Per quanto riguarda le conseguenze della crisi pandemica, la Commissione propone, con 18 voti contro 5, di non dare seguito a un’iniziativa parlamentare della consigliera nazionale Andrea Geissbühler (V, BE) che propone di ridurre del 20 per cento la retribuzione annua versata ai deputati per i lavori preparatori, in modo da fornire un contributo simbolico alla riduzione del debito della Confederazione contratto durante la pandemia (21.417).

Ordinanza sui rapporti di lavoro del capo dell’Incaricato federale della protezione dei dati

La nuova legge sulla protezione dei dati, adottata nell’autunno 2020, prevede che il capo dell’Incaricato federale della protezione dei dati sia eletto dall’Assemblea federale. Questa nuova modalità di nomina ha ripercussioni sulle procedure e sul diritto del personale, che saranno disciplinate in un’ordinanza dell’Assemblea federale. Sarà inoltre necessario introdurre alcune precisazioni nella legge sulla protezione dei dati. La Commissione ha adottato i progetti corrispondenti e un rapporto esplicativo (21.443) da sottoporre alla propria Camera, i quali saranno pubblicati nel corso della prossima settimana.

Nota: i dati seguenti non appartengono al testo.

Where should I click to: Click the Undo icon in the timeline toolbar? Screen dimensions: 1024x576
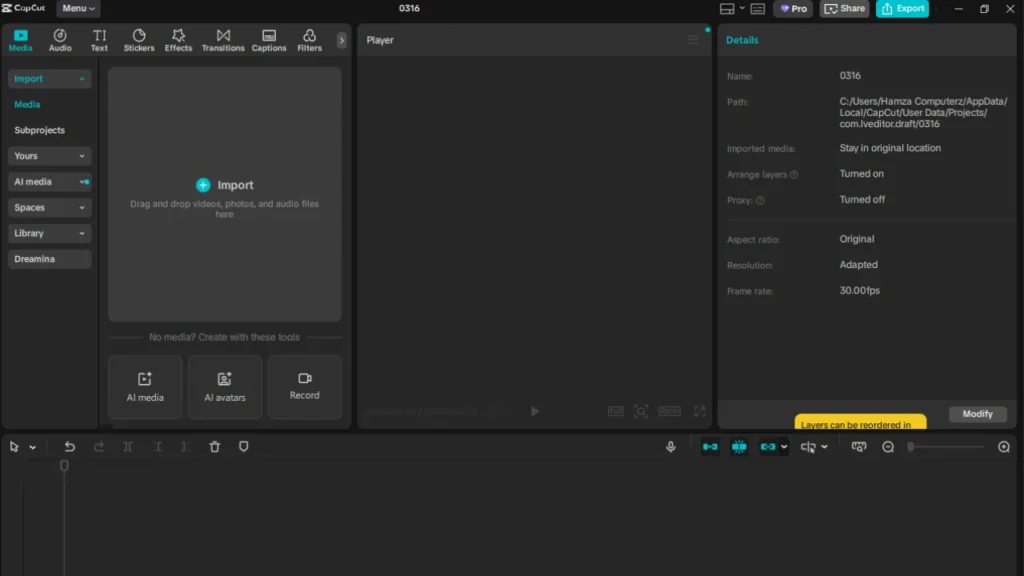pos(69,446)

Ordinanza sulla protezione dei dati

La nuova legge sulla protezione dei dati richiede la modifica della relativa ordinanza. Dopo essere stata consultata in merito al disegno del Consiglio federale, la Commissione ha rivolto a quest’ultimo alcune raccomandazioni intese, da un lato, a garantire sia una migliore compatibilità del progetto con le decisioni prese dal legislatore sia la sua fattibilità e, dall’altro, a ridurre al minimo gli oneri burocratici che ne derivano per le persone giuridiche e fisiche, come pure per lo Stato.

Presieduta dal consigliere nazionale Marco Romano (M-E, TI), la Commissione si è riunita a Berna il 27 e 28 gennaio 2022.